_RECORDS FOR PROCESSING:_
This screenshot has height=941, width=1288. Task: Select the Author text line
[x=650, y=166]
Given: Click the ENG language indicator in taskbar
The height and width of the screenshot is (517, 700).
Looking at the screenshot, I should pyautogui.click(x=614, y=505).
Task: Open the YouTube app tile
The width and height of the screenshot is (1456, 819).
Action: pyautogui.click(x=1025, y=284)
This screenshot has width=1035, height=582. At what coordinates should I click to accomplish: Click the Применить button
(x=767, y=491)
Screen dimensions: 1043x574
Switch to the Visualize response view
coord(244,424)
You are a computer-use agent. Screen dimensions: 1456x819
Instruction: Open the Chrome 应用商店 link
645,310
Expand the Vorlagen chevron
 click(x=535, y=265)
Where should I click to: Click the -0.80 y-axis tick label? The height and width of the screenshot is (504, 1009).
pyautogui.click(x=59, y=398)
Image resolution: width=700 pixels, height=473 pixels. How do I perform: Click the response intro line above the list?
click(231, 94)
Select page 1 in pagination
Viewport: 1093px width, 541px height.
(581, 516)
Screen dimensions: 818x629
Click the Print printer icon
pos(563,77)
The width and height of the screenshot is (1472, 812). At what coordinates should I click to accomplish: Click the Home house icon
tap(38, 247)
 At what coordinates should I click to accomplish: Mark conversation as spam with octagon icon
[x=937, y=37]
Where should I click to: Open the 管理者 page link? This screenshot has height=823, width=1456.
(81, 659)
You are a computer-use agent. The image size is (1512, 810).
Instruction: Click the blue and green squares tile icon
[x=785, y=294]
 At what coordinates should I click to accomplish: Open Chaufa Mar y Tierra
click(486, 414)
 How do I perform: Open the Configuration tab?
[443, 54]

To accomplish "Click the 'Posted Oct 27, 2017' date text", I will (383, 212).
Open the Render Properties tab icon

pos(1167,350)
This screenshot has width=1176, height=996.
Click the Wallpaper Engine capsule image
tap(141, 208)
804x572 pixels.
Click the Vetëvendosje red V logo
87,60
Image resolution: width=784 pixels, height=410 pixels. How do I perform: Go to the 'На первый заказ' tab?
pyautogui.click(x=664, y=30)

_EXERCISE TASK:_
Copy out in full each line of the records in which the word "Where" appears.

_WRITTEN ANSWER:_
Where should I click to: Click the -0.80 y-axis tick label? The height and width of the screenshot is (504, 1009).
Where should I click to: Open the 管理者 page link? This screenshot has height=823, width=1456.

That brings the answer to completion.